Each module has an inner cabinet, which is mounted inside an outer cabinet. They are not merely double-layered as such. Each box has its own joints and can function as a stand-alone cabinet. This extra manufacturing complexity must surely add significantly to the overall cost, but YG says it makes each complete cabinet much more rigid and better damped than either an equivalently thick single-layered or a shared-joint, double-layered enclosure. Sonja 2, Sonja XV Jr., and XV (YG’s $265,900 four-tower flagship) are the only models in the line with this cabinet-in-cabinet construction. The new BilletDome tweeter is also currently only available in Sonja models. YG does not use any batting or other soft materials inside its cabinets to dampen the drivers’ backwaves.

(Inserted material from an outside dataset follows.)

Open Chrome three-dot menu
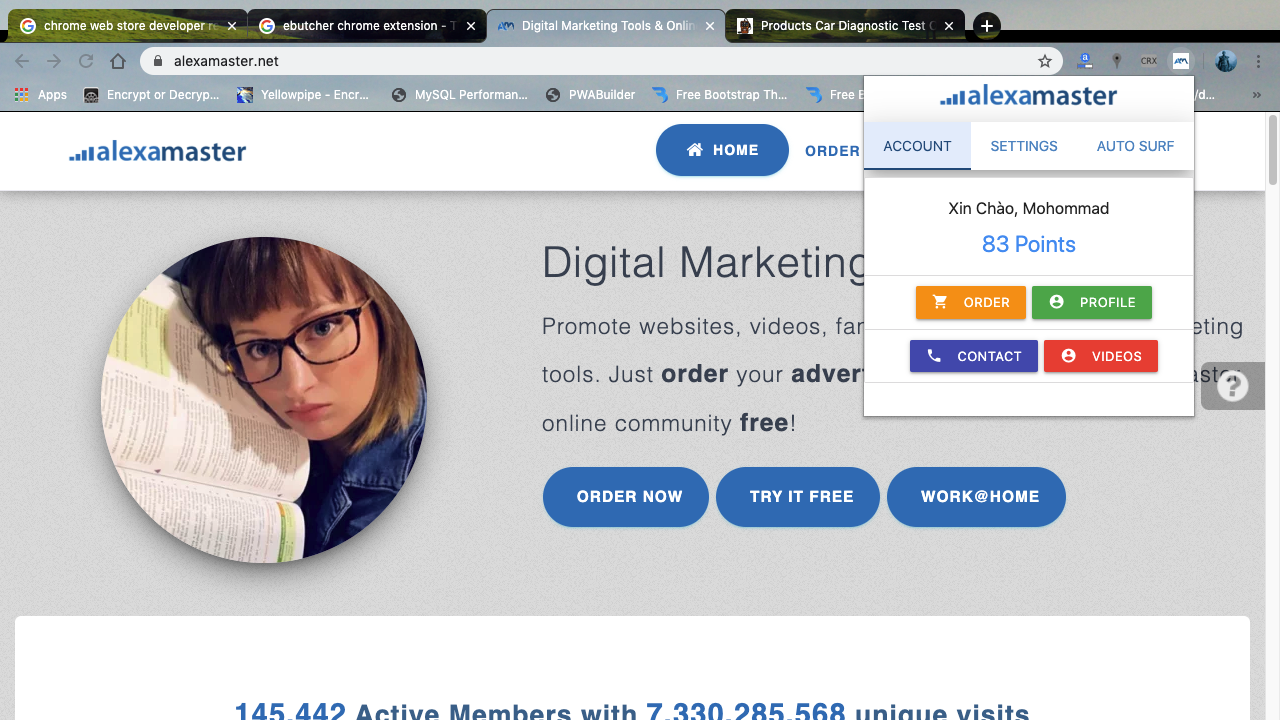 [x=1258, y=61]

YG says such materials cause mechanical loss and degrade performance. All internal damping is handled by precise placement of braces and by an unspecified material in a proprietary method of pinpoint resonance control that YG calls FocusedElimination. Incidentally, the other speaker with which I am familiar that also does not contain soft internal damping material (or only a bare minimum of it), like those from Arabesque and Gamut, share a dynamic vibrancy with YG speakers.